“Are you in pain, dear mother?”
“I think there’s a pain somewhere in the room,” said Mrs. Gradgrind, “but I couldn’t positively say that I have got it.”
Mrs. Gradgrind is one of Dickens’s least impressive characters. A “little, thin, white, pink-eyed bundle of shawls, of surpassing feebleness, mental and bodily,” for most of the novel she hovers on the verge of extinction, “always taking physic without any effect,” and being “stunned by some weighty piece of fact tumbling on her” whenever “she showed a symptom of coming to life” (Hard Times, chapter 4).
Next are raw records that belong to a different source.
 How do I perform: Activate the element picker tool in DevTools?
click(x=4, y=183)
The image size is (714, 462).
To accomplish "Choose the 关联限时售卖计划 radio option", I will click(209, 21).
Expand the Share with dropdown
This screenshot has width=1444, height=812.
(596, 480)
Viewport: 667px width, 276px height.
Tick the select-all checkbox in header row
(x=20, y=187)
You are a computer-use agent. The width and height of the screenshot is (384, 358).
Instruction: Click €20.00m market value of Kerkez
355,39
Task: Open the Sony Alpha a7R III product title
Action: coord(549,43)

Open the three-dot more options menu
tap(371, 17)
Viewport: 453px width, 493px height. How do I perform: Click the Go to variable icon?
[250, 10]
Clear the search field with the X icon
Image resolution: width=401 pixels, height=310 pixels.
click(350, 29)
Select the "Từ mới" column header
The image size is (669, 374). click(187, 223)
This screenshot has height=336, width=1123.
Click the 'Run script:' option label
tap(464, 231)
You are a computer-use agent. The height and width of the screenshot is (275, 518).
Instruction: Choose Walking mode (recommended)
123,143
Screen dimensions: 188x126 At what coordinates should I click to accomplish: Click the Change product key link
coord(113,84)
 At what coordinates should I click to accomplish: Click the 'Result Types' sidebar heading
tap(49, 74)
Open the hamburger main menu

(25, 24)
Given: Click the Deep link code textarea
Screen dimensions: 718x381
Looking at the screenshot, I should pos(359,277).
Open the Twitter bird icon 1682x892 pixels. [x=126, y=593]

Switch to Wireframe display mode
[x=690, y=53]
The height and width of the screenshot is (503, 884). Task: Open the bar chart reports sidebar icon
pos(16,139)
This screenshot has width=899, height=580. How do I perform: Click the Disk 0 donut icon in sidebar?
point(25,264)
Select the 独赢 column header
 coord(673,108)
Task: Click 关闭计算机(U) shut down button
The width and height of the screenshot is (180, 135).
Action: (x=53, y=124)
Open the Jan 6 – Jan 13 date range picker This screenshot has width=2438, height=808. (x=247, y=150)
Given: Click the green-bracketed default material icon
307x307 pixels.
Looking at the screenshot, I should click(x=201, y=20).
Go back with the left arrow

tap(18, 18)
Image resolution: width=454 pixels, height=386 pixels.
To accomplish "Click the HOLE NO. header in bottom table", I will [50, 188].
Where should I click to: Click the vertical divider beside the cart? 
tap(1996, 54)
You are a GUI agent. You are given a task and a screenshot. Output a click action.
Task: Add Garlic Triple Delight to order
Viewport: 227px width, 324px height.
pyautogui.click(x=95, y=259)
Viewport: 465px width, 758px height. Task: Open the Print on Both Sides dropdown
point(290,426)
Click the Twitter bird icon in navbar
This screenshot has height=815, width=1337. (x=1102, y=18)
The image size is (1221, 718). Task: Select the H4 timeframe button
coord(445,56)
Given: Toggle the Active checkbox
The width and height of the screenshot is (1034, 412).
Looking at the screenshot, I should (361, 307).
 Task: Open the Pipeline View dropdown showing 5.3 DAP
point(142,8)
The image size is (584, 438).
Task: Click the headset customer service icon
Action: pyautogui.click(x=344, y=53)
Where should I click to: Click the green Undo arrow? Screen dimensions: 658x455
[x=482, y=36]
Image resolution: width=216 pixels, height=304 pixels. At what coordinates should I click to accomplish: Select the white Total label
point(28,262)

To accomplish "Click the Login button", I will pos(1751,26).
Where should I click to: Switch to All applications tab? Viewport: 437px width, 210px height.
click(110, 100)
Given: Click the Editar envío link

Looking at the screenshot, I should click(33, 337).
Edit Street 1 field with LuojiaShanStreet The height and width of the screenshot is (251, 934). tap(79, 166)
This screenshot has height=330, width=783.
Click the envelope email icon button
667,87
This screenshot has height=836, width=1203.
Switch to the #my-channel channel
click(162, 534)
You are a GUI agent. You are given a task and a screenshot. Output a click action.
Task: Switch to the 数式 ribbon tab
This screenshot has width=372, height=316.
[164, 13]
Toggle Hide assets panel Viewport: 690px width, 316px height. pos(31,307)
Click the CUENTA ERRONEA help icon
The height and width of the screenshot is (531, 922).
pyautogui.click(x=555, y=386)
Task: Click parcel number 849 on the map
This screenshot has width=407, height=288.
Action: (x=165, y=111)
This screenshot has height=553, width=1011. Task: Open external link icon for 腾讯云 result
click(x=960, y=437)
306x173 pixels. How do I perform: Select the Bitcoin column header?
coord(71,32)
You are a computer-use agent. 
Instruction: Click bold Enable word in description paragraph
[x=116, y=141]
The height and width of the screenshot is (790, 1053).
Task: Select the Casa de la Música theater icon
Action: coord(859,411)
During her lifetime, Mrs Gradgrind repeatedly demonstrates her inability to sympathize with the feelings of other people. At death’s door, she is finally unable even to identify her own. There’s a “pain somewhere in the room,” she admits to her daughter, but it may or may not belong to her. As a result, she fails the most basic test of personhood in the nineteenth-century novel: the ability to feel and to identify that feeling as one’s own. As James Mill explains in his Analysis of the Phenomena of the Human Mind (1829), “In the very word feeling all that is implied in the word Consciousness is involved.” To feel is to know that one exists. In the absence of the power to claim such feeling, therefore, there is nothing left for Mrs. Gradgrind to do but to die.